▶ [WHAT THIS TASK INVOLVES]
Please return every line in the entries below with the word "agent" in it.

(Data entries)
↓

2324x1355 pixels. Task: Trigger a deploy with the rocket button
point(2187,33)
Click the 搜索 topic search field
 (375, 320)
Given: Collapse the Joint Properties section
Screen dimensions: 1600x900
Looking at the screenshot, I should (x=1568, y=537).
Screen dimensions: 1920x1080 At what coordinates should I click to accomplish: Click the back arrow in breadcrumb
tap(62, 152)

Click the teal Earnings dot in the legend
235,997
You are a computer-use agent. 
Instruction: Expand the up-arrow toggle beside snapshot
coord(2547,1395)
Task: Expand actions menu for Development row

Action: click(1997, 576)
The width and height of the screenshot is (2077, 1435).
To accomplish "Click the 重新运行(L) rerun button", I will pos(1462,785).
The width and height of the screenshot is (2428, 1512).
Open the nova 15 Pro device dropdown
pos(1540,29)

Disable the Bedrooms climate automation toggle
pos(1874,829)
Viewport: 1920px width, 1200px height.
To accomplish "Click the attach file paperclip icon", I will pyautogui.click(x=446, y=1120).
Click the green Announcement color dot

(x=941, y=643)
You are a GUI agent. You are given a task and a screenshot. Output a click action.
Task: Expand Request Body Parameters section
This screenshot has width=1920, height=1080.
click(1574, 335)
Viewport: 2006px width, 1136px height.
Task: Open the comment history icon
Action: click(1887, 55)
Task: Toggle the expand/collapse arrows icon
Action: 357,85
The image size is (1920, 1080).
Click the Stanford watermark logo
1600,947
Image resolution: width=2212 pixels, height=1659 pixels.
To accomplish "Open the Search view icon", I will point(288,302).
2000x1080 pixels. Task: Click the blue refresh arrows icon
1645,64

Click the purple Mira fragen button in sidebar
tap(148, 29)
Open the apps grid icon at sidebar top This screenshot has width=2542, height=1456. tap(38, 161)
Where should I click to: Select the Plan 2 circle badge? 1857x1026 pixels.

↑

▶ [RESULT BELOW]
You are a computer-use agent. 
You are a GUI agent. You are given a task and a screenshot. Output a click action.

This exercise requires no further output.